Technological Overview

All our knowledge about augmented reality is taken from games, science-fiction films and AR-apps for smartphones. Essentially, it is about extending the original content with additional visual elements (known as “augmentations”). The position of an augmentation and its life-cycle may be anchored to its target content object or the view.

Here is an example (from Google Maps)#

Content Type: video stream, street view, geo data Augments: map, navigation widgets Anchoring: geo points

The most challenging process is a parsing of the raw source data into structured content and identifying its content objects (like geo points in the example above). We then need to embed augmentations into the view in the right place.

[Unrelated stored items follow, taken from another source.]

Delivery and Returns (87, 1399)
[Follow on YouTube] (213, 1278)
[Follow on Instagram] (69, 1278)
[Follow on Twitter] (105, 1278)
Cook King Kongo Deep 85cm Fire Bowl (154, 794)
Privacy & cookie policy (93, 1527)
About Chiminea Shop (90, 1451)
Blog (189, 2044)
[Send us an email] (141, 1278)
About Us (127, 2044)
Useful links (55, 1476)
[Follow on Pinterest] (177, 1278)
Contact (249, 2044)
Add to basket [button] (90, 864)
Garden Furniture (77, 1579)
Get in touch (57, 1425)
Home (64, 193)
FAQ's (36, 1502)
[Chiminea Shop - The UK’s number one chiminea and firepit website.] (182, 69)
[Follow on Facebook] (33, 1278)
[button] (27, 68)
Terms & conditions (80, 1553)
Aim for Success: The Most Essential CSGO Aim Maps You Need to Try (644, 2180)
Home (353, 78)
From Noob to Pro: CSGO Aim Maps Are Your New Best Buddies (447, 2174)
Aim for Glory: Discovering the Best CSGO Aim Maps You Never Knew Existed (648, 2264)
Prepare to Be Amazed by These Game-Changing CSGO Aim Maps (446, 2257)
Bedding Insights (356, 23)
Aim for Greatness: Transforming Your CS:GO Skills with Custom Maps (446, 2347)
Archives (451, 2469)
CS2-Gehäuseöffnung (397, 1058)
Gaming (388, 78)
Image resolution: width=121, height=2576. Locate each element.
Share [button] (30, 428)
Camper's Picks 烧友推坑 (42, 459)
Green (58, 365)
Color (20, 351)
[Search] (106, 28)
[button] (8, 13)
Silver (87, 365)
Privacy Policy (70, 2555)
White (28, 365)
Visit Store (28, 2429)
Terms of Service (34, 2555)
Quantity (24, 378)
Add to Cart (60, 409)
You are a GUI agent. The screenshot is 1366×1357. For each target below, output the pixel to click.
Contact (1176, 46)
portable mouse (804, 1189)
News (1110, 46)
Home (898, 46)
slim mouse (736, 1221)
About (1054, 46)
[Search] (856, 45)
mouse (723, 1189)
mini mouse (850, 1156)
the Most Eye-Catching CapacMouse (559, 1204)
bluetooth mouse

The general idea of a content augmentation can be applied to web content as well.#

In the example above the web page is the content. Its elements are content objects. Embedded buttons and other widgets are augmentations. Let's look at the social feed page and possible augmentations for it:

  1. Exchange rates widget;
  2. Custom filters controls;
  3. Personal ads;
  4. Crypto accounts linked to social profile (connected accounts data);
  5. Additional inserts;
  6. Additional buttons;
  7. Profile badges;
  8. New functional starters;
  9. Background themes and colors;
  10. Hidden and paywall content;
  11. Community stickers;
  12. NFT profile pictures;
  13. Visual frames and selections;
  14. Community post from other social media
  15. and many others.

A parsing of the content means parsing of the DOM, and embedding means inserting a widget's HTML into it. All augmentation widgets are organized as AugmentationDOM, which lays over the original content’s DOM.

A web page can still be quite dynamic: content objects may appear and disappear at any time or move around the page (i.e. by dynamic loading on scrolling). Augmentations should follow their linked content objects.

Although the implementation of the Dapplets Protocol is heavily optimized for the web, the protocol itself is web agnostic and was developed with a variety of content types in mind.